A. Two societal impulse continuum: (1) Moralism/ idealism, and (2) Pragmatism/realism. (1) Moralism/idealism: Menggambarkan dorongan untuk mempromosikan nilai-nilai tertentu dalam politik luar negeri, daripada mepertahankan berbagai macam kepentingan. Berpendapat bahwa AS seharusnya melibatkan diri dalam persoalan internasional “only for sufficient ethical reasons” (bahwa politik luar negeri seharusnya dimotvasi oleh prinsip-prinsip moral). Dunia yang makmur dan damai dapat diwujudkan sesuai dengan prinsip-prinsip moral universal, sehingga taat pada prinsip benar dan salah sama pentingnya dengan konsep kepentingan. Berupaya membangun kembali dunia dengan image Amerika untuk menyelamatkan dunia. Misi AS to serve as “the custodian (penjaga) of the future of humanity.”
(2) Pragmatism/realism or ad hoc problem solving: Menghindari tujuan-tujuan yang bersifat moral, ideologis, atau doktrinal dan lebih peduli pada kepentingan-kepentingan dan hasil yang kongkrit didasarkan pada standar evaluasi. Nilai-nilai seperti demokrasi yang mempromosikan debat publik dan pluralisme yang mendorong kelompok dan individu yang beranekaragam untuk bersama dan sama-sama menerima – kompromi - merupakan solusi terhadap persoalan mereka. Cenderung mendukung pendekatan pragmatis terhadap penyelesaian masalah termasuk politik luar negeri.
B. Foreign policy orientation continuum (based on broad attitudes toward US policy): (1) isolationism and (2) internationalism: (1) Isolationism: Keinginan untuk menjaga agar AS tetap berada di luar keterlibatan politik dan militer yang substansial di dunia, utamanya Eropa, tanpa memikul tanggungjawab terhadap dunia, bertindak sebagai agen perubahan dunia, atau campurtangan dalam masalah-masalah dunia. (2) Internationalism: Menghendaki AS harus aktif terlibat dalam politik dunia untuk mempertahankan kepentingan AS serta menyediakan kepemimpinan AS yang diperlukan. AS memiliki tanggungjawab yang harus dilaksanakan melalui partisipasi dan kepemimpinan.

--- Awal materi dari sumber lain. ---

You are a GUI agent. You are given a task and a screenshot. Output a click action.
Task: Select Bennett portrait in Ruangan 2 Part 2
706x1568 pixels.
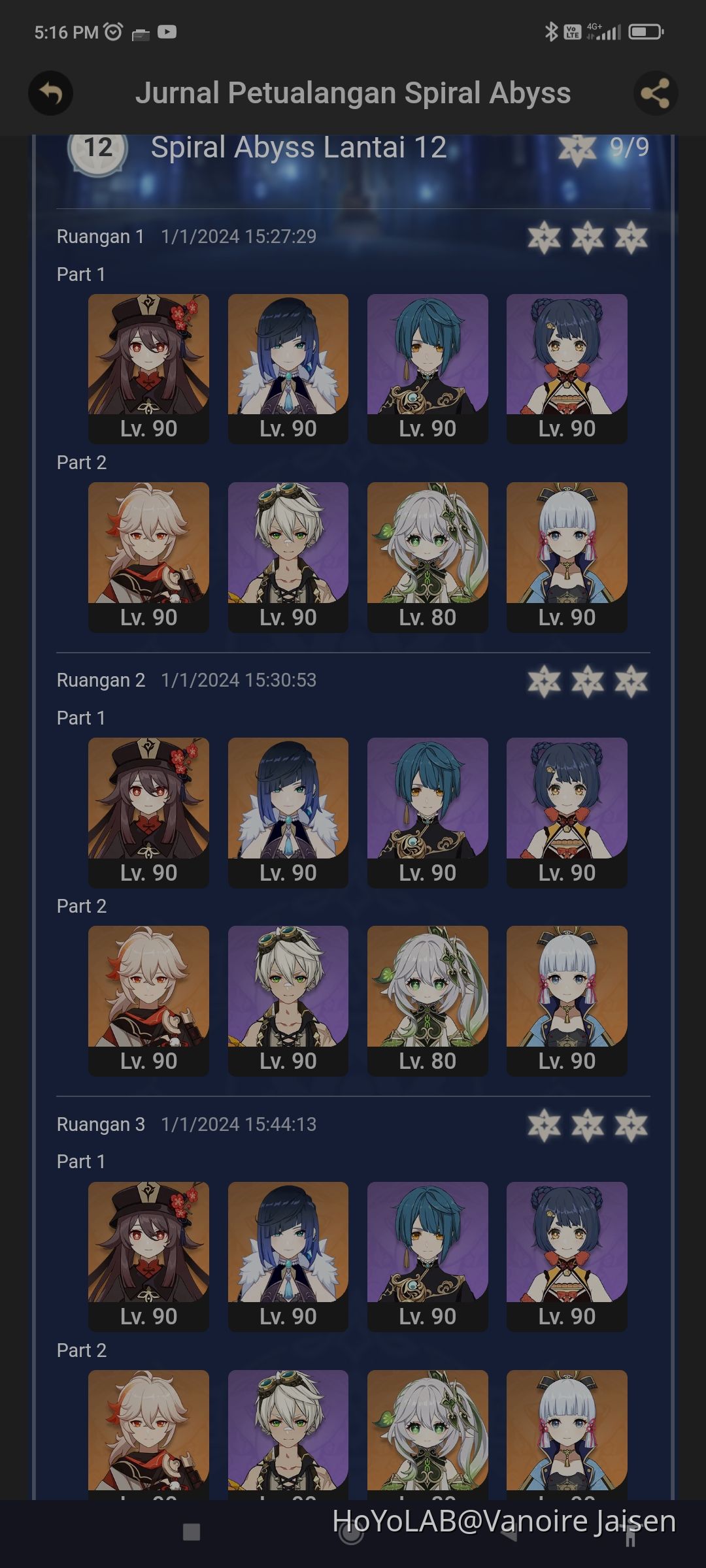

Internasionalisme meliputi kesediaan untuk menggunakan power, melakukan intervensi (baik politik, militer maupun ekonomi) dalam masalah- masalah dunia, menerapkan kepemimpinan dalam masalah-masalah dunia, dan bahkan mencangkokkan nilai-nilai dan lembaga-lembaga Amerika. Presiden Harry Truman: “the free people of the world look to us for support in maintaining their freedoms. … If we falter (gagap) in our leadership, we may endanger the peace of the world – and we shall certainly endanger the welfare of our own nation.”
The Institutional Context Berasal dari Konstitusi AS. Prinsip akuntabilitas dan akses di pihak publik, membuat politik luar negeri AS sebagai target yang sah dari kepentingan dan tekanan publik, menyebabkan pembuat kebijakan luar negeri AS secara benar peduli dengan penerimaan publik. Prinsip pemisahan kekuasaan dan “checks and balances” dengan mana kekuasaan pembuatan keputusan dibagi, didistribusikan dan diseimbangkan diantara tiga cabang kekuasaan. Konstitusi AS tidak menunjuk pada cabang apapun kekuasaan politik luar negeri. Konstitusi AS memecah-mecah kekuasaan politik luar negeri dan menyerahkannya kepada Kongres dan eksekutif, memaksanya untuk berbagi tanggungjawab.